Onneca Sánchez of Pamplona (died June 931) was Queen consort of León as the wife of Alfonso IV of León. She was the mother of Ordoño IV of León, and the daughter of Sancho I of Pamplona and his wife, Toda Aznárez.
==Biography==

Her date of birth is unknown, but it was before 911, since she married, in the year 923, with the future King Alfonso IV of León, son of King Ordoño II and the Queen Consort Elvira Menêndez.

In the year 924, her father-in-law, King Ordoño II, died and was succeeded by his brother Fruela II of León. A year later, in 925, King Fruela II died and was succeeded by his son Alfonso Froliaz on the throne, although Ordoño II's sons, Alfonso, Sancho Ordóñez and Ramiro, attempted to seize the Leónese throne and unleashed a civil war.

Alfonso IV, husband of Queen Oneca, was crowned King of León on February 12, 926. He and his brothers divided the kingdom of León in the year 926. To the eldest brother, Sancho Ordóñez, who married a Galician lady, Goto Múñez, was given the kingdom of Galicia, which extended from the Cantabrian coast to the Miño river. Infante Ramiro, younger brother of Alfonso IV of León, was responsible for the government of the Portuguese territory, with its capital in Viseo. For his part, Alfonso Froliaz continued to take refuge in Asturian territory, where he had remained since he was expelled from Galicia by Sancho Ordóñez.

==Issue==
As a result of her marriage to King Alfonso IV of León, the following were born:
• Ordoño IV of León (924-960), King of León. He married Urraca Fernández, daughter of the Count of Castile Fernán González.
• Fruela (d. after 958). His existence is confirmed by a document granted on November 18, 958 by his brother Ordoño IV.
==Death and Burial==

She died in the year 931, around the month of June.

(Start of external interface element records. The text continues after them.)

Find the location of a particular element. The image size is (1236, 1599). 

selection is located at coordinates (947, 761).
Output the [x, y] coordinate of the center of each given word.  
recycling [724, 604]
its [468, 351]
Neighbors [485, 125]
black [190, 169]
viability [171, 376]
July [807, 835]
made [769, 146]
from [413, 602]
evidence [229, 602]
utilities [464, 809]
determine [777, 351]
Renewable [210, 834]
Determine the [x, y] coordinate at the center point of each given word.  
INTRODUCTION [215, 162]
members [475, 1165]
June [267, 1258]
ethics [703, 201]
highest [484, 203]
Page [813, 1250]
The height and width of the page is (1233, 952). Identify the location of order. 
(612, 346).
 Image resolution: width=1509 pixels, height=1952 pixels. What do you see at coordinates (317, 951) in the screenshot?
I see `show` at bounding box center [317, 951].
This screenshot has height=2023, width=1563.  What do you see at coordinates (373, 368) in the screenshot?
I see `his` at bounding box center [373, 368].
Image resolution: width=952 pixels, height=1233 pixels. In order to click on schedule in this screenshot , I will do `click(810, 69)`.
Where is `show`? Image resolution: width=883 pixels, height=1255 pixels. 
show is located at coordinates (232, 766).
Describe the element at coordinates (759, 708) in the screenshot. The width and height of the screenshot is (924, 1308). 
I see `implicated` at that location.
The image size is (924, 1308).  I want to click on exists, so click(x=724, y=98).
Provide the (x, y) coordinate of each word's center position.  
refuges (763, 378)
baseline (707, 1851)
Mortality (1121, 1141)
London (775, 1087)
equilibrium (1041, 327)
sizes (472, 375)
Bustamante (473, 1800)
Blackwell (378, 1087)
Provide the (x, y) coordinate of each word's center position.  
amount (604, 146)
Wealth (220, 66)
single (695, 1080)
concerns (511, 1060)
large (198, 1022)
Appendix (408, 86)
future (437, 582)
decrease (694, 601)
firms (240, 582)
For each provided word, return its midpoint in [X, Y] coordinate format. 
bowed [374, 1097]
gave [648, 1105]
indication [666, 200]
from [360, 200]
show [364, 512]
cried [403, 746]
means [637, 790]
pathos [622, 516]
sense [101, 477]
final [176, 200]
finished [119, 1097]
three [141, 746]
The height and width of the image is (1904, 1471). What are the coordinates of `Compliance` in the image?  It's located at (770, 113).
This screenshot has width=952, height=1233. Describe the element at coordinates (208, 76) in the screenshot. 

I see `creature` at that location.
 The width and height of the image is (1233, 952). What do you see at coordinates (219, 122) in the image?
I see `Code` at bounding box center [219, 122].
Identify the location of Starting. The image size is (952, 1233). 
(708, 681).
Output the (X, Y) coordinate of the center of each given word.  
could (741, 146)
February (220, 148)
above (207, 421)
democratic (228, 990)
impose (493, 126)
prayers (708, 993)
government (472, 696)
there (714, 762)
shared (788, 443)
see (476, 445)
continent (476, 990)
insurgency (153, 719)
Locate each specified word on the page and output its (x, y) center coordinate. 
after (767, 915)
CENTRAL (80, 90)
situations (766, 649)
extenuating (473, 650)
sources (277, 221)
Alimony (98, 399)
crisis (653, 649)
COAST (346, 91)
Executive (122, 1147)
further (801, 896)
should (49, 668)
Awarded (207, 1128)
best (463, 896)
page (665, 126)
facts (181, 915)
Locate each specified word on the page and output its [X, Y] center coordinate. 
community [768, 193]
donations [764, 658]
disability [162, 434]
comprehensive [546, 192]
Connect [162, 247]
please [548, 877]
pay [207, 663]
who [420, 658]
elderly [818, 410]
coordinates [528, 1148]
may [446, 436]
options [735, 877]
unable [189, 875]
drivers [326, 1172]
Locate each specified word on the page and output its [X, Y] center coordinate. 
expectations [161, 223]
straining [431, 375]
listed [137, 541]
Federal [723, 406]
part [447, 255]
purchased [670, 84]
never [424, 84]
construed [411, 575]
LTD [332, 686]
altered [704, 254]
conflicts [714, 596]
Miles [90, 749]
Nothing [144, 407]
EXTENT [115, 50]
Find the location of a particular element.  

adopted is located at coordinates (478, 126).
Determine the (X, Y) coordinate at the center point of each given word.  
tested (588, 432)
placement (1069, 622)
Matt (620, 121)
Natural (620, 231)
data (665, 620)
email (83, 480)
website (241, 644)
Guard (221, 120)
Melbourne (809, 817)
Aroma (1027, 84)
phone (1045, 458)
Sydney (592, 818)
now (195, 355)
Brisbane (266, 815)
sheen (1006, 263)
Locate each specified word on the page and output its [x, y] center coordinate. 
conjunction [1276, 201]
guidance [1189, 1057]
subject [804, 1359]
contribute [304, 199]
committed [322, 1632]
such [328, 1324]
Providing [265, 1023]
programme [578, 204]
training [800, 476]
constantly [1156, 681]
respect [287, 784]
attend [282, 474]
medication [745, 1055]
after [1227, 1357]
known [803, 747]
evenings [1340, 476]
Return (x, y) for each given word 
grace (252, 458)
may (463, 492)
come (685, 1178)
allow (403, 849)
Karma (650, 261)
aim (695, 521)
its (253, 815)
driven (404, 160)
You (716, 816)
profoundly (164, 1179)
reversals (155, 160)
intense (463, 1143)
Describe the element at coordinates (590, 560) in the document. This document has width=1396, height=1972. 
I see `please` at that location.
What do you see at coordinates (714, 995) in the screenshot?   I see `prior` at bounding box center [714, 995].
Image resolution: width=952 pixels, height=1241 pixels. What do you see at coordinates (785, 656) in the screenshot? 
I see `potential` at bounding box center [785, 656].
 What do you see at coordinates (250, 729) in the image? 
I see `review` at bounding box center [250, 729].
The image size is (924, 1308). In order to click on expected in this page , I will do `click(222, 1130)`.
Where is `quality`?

Her remains were interred in the lost Ruiforco Monastery, where her husband Alfonso of León had also been buried. Subsequently, King Alfonso V of León ordered the transfer of the remains of all royalty buried in the Ruiforco Monastery, including those of Alfonso IV and his wife, to the basilica of San Isidoro of León, where they were deposited in a common grave located in a corner of one of the chapels on the gospel side along with those of other Leónese monarchs. Over the common grave, King Alfonso V ordered the erection of an altar dedicated to Saint Martin of Tours.